A: Well, it's hard to say. In order to determine how accurate this program is, we would need a program that was completely accurate for comparison purposes. If we had a program that was completely accurate, we'd use that program instead of this one. At that point, discovering how accurate this program is would no longer be worth the effort. Therefore, we can fairly confidently say that it is impossible to determine how accurate this program is. (Confused? We're just warming up.)
In our completely non-expert opinion, we say that the program gives a decent ballpark estimate, but it shouldn't be used for anything more than that.
Q: Why isn't it more accurate?
A: There are a number of possible sources of inaccuracy:
First and foremost, the program is based upon a convenient fiction. Without getting too technical, the program makes the assumption that a person's first and last names are independent of one another. What this means is it assumes that the probability of a person having a particular first name is the same no matter what last name they have. It isn't.

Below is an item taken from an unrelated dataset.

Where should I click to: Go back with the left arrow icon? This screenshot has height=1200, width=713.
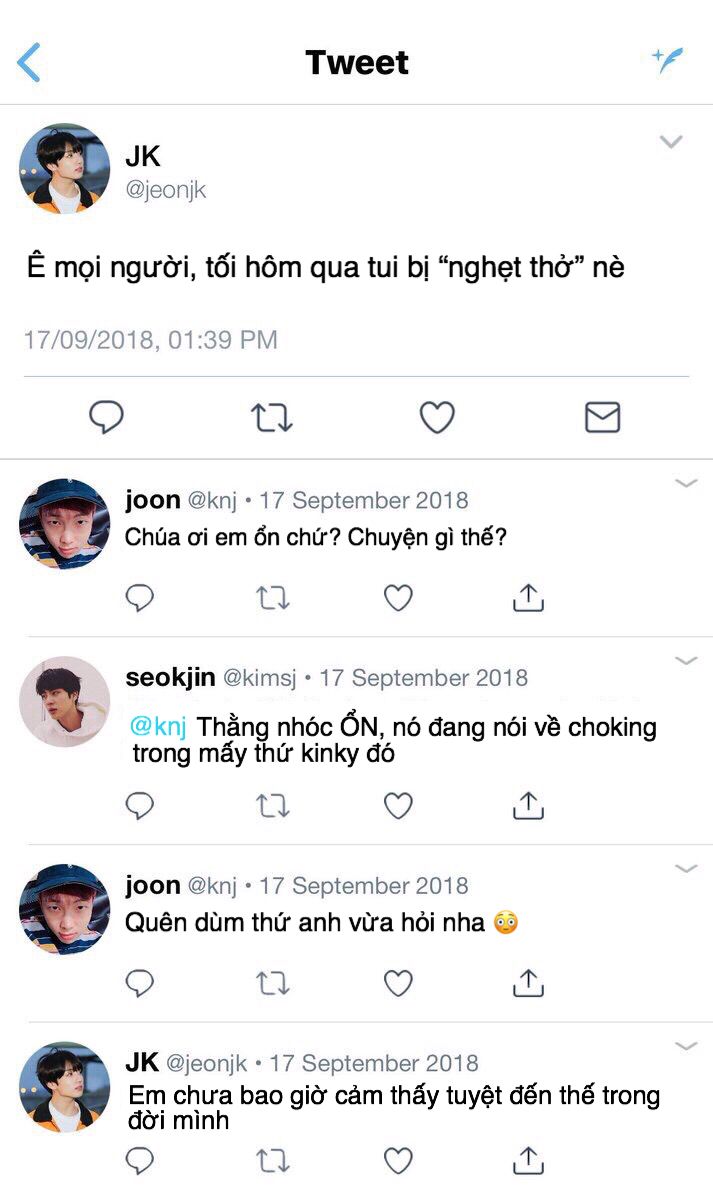(29, 62)
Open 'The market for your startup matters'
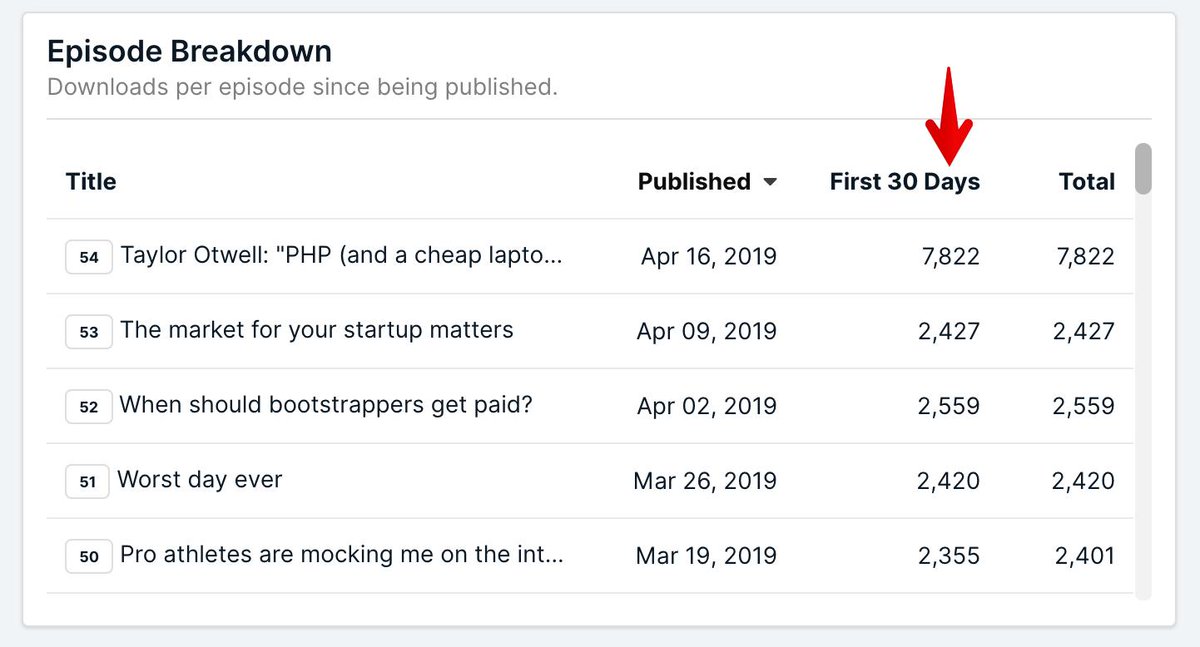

So, for example: The program assumes that the chance that your first name is "Juan" is the same, regardless of whether your last name is "Arteaga" or "Epstein". Episodes of Welcome Back Kotter aside, we would hazard a guess that there are not that many people in the U.S. actually named "Juan Epstein". Depending upon what your family name is, it makes certain first names more likely, and certain others less likely. The program cannot compensate for that.
Second, the data is old. The data for this program comes from the U.S. Census Bureau's 1990 and 2000 censuses. That makes the data between 9 and 19 years old. This is the most recent name data available from the Census Bureau (the 2000 census did not include data for first names), but it is still old, and the accuracy may be slightly questionable.
Third, the data appears biased towards more formal versions of names. The data comes from forms mailed to the Census Bureau. It appears most people put their full, formal version of their name on the forms rather than a nickname. So, for example people who normally call themselves "Bill" would likely tend to put the name "William" on an official Census form. In fact, the data shows the name "William" outnumbering the name "Bill" 20 to 1. So, it appears that nicknames are under-represented in the statistics, and full formal names are over-represented in the statistics.
Fourth, not every name is on the list. A certain number of instances of a name were required to even make the list. About 10% of all responses were not included on the list because they appeared too few times. So, uncommon names are not represented on the list.
Fifth, we failed to make the required blood sacrifices to the gods of programming and statistics. Surely they will plague our endeavor with errors and inaccuracies.
Q: Can I use data from this site in my report / project / masters thesis / wikipedia article?
Sure. However, we take no responsibility for any merciless mocking from your teachers and/or peers for using questionable data. Kidding aside, please don't cite this in any sort of scholarly / semi-scholarly setting. It really isn't accurate enough to be used as a serious source.